The U.S. Ballistic Missile Defense System (BMDS) falls short of critical cybersecurity standards, according to an audit issued by the Department of Defense Inspector General.
The report issued by the Inspector General’s office details several basic lapses in security protocols at five separate locations, including:
- A lack of multifactor authentication to access BMDS technical information
- Known and unpatched network vulnerabilities dating back as far as 1990
- No physical locks on server racks
- Unencrypted transmissions between networks
The findings spoke to the severity of the vulnerabilities and lax security:
“DoD systems that process, store, and transmit technical details about BMDS are
exposed to greater risks unless actions are taken to improve security and reduce the
threat of compromise… networks, systems, and facilities… are vulnerable to cyberattacks, data breaches, data loss and manipulation, and unauthorized disclosure of technical information… leaving the United States vulnerable to missile attacks that threaten the safety of U.S. citizens and critical infrastructure.”
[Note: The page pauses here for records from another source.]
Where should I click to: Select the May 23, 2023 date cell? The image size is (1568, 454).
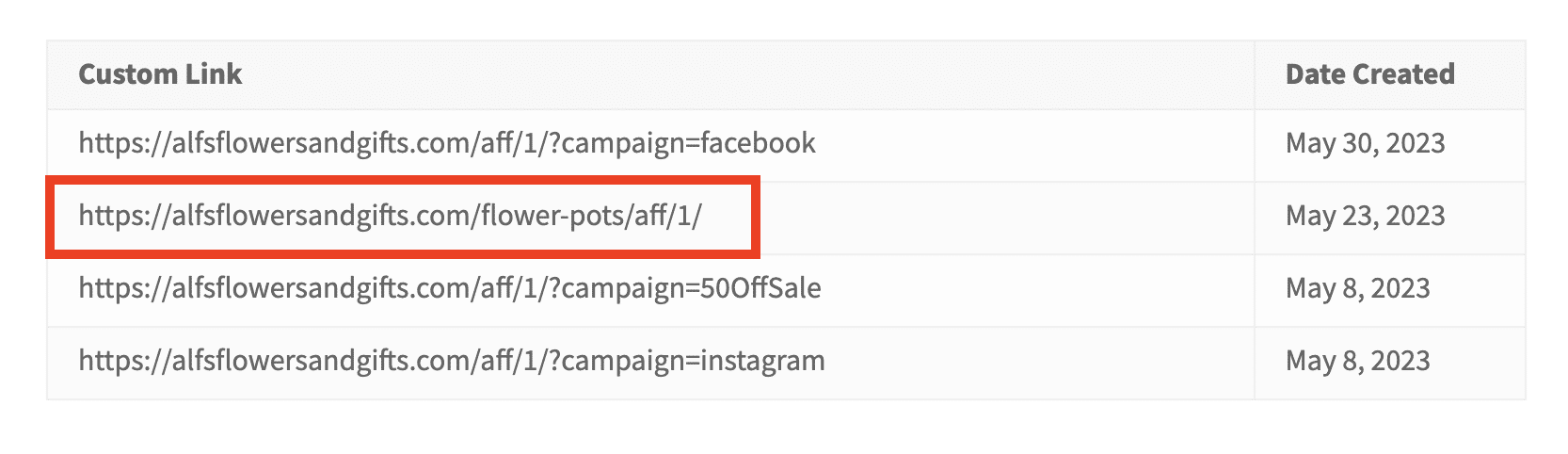click(x=1365, y=216)
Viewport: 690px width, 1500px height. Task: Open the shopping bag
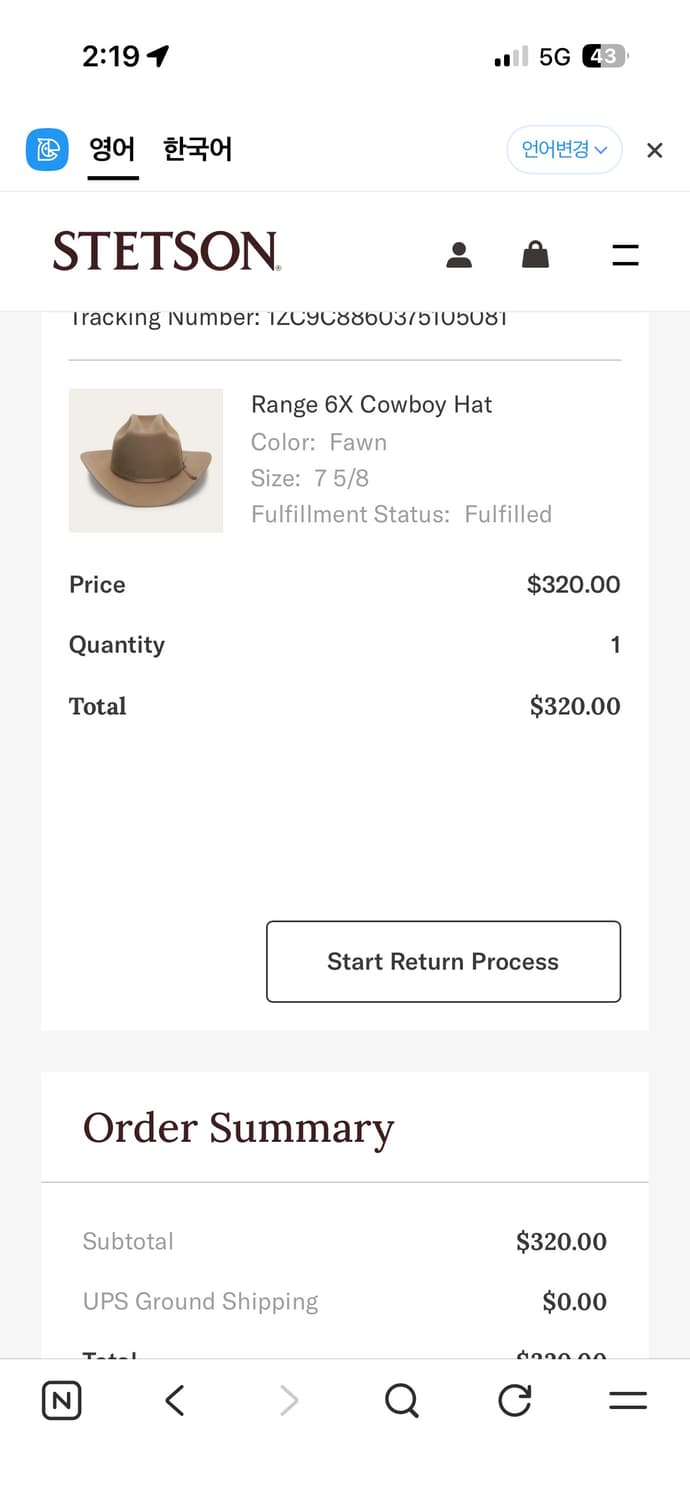point(536,255)
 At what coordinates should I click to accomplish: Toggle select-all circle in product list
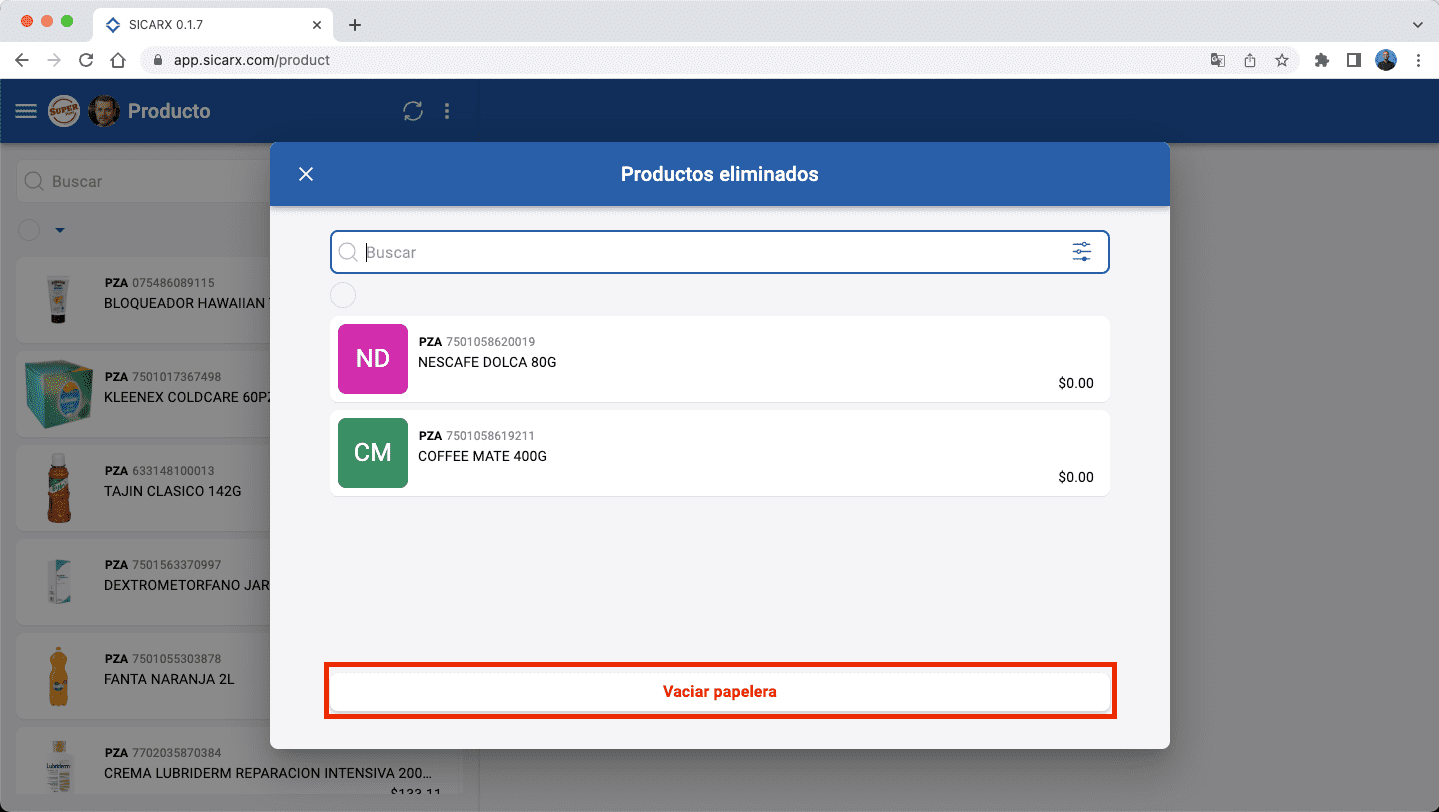tap(29, 230)
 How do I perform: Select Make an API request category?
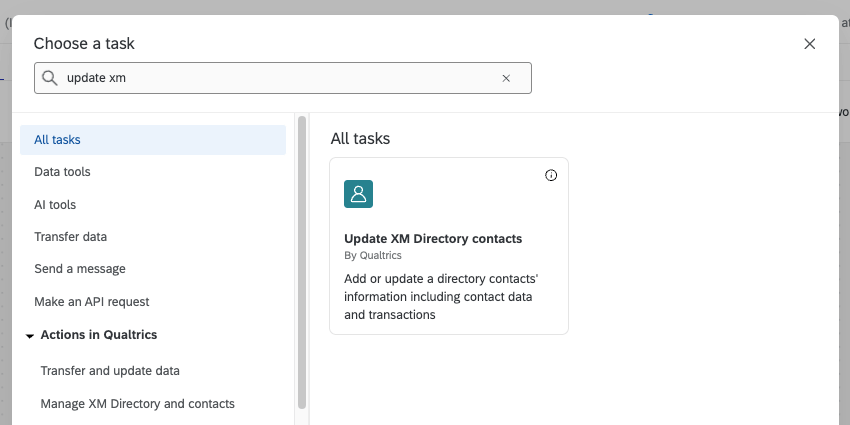(x=91, y=301)
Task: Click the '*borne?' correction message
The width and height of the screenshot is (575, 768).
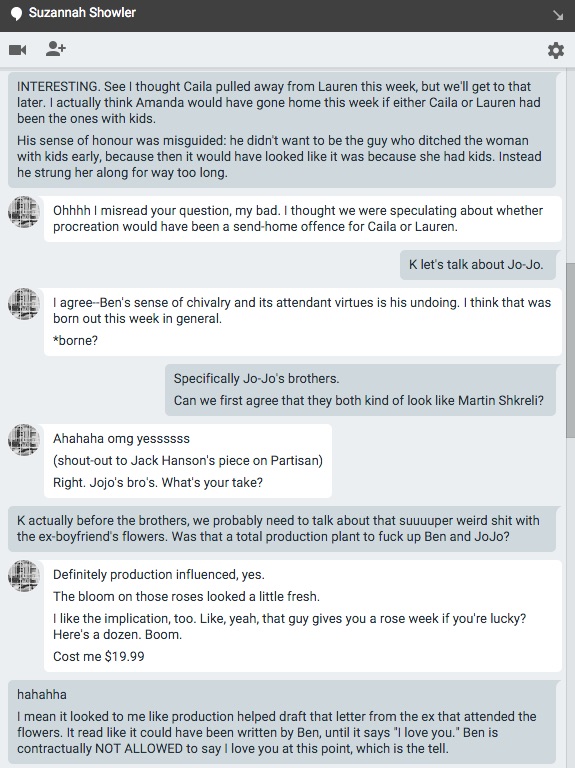Action: click(75, 340)
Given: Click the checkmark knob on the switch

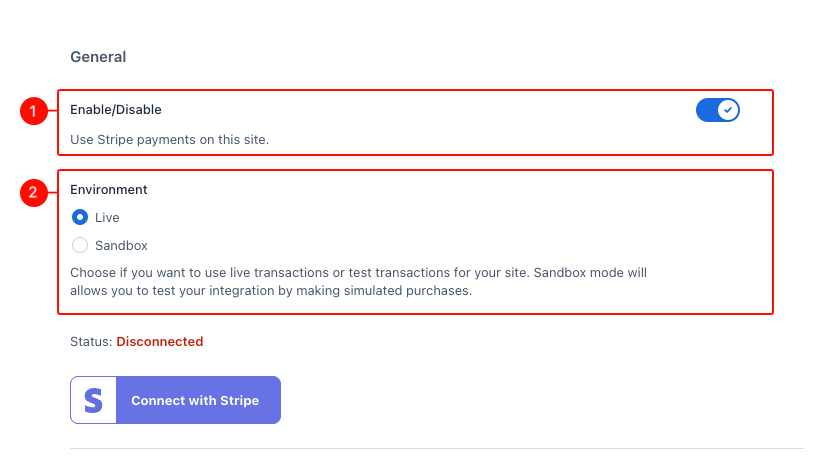Looking at the screenshot, I should [728, 110].
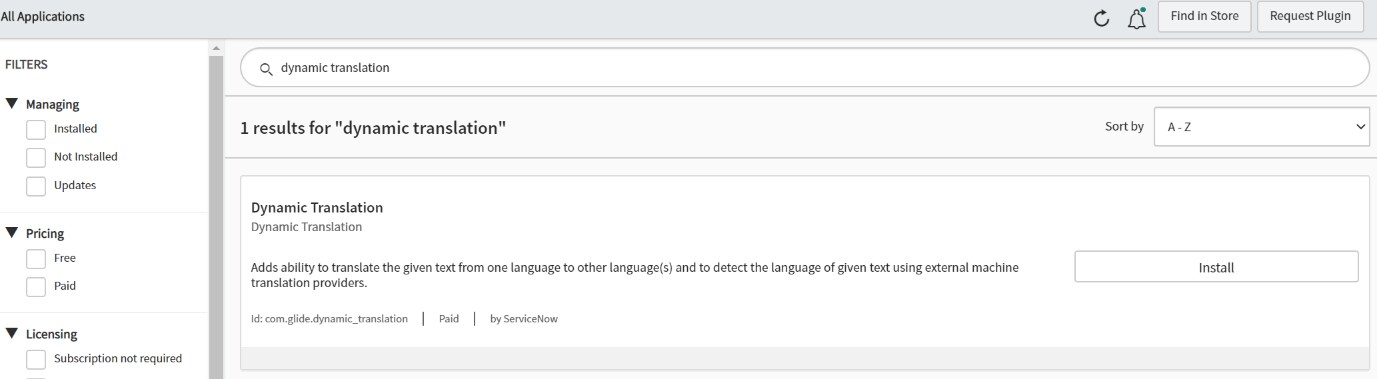Collapse the Managing filter section

coord(12,104)
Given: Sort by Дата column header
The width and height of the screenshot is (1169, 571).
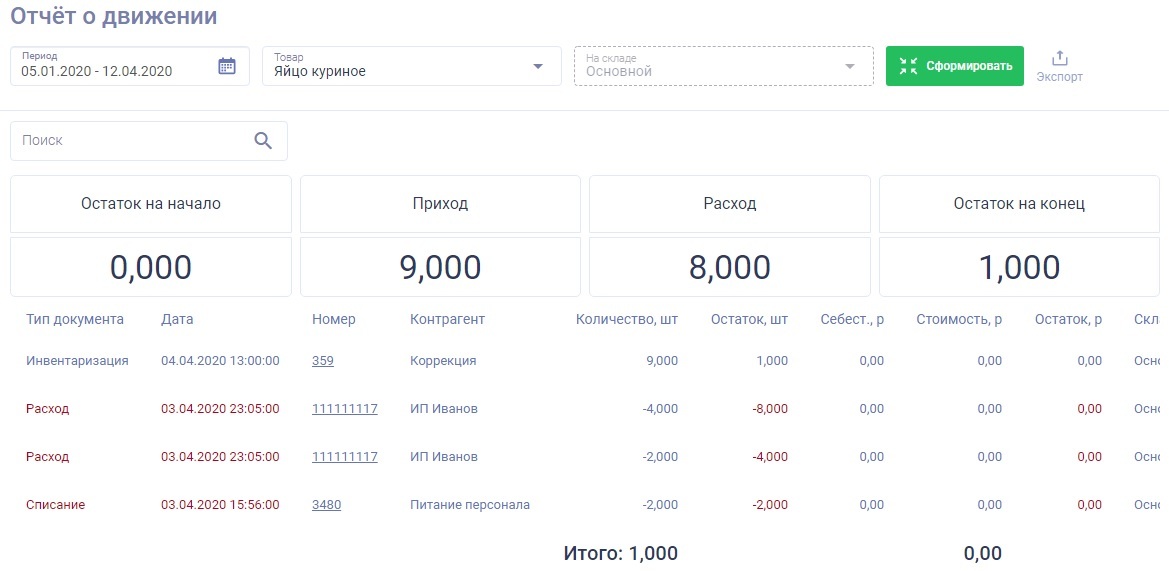Looking at the screenshot, I should pyautogui.click(x=177, y=319).

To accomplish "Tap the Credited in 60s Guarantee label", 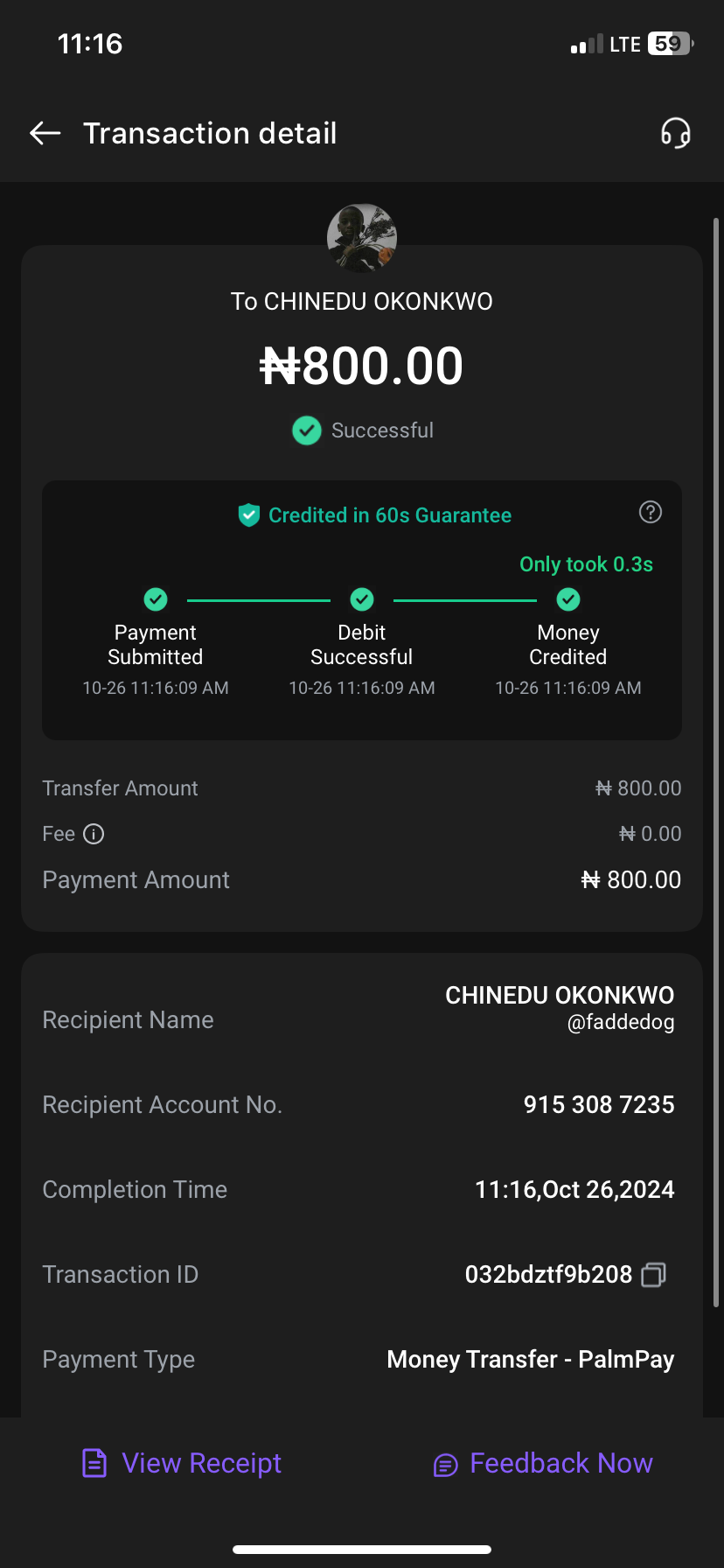I will [x=390, y=515].
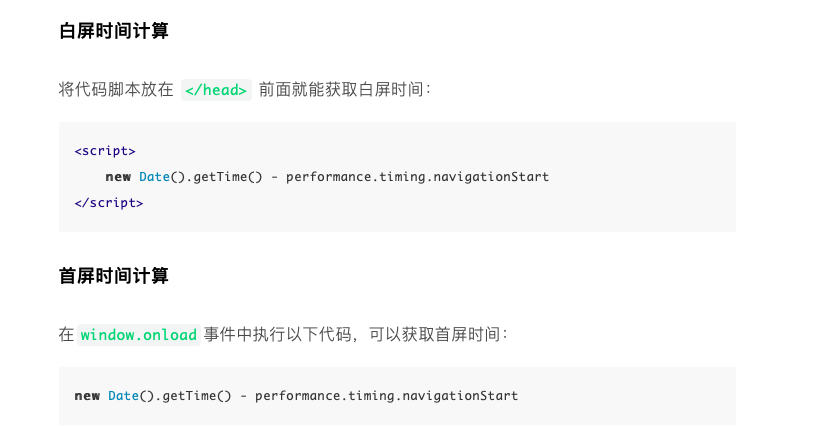
Task: Click 'getTime()' in the second code block
Action: point(197,396)
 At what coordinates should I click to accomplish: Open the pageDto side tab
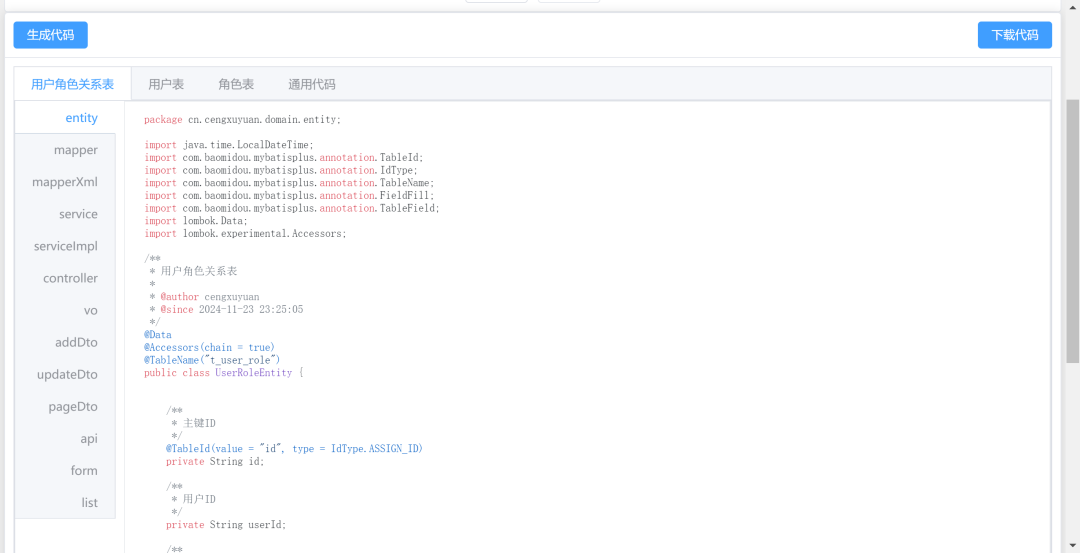73,406

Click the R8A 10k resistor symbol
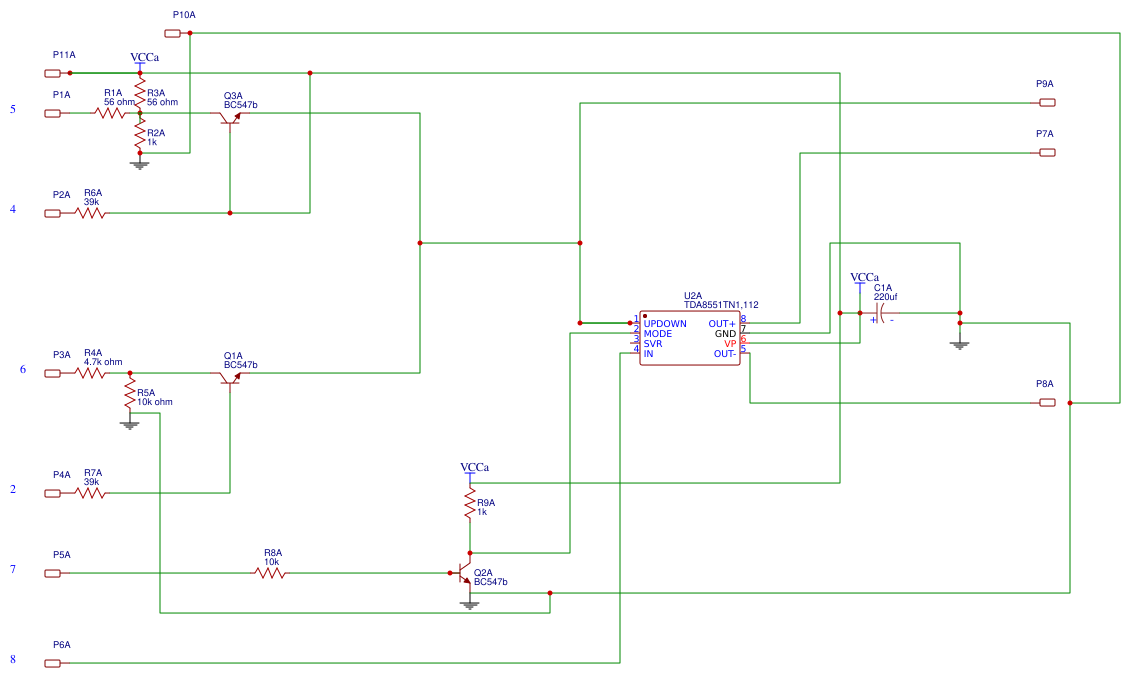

The report makes several recommendations to mitigate the systemic vulnerabilities, most of them widely recognized best cybersecurity practices including multi-factor authentication, increased video surveillance at facilities, securing server racks and placing tighter controls on removable media such as USB keys.
The BMDS isn’t the only military defense system to receive a failing grade in security; a report issued by the Government Accountability Office earlier this year found that nearly all of U.S. weapons systems developed between 2012 and 2017 are vulnerable to cyberattacks, despite regular warnings from government watchdogs.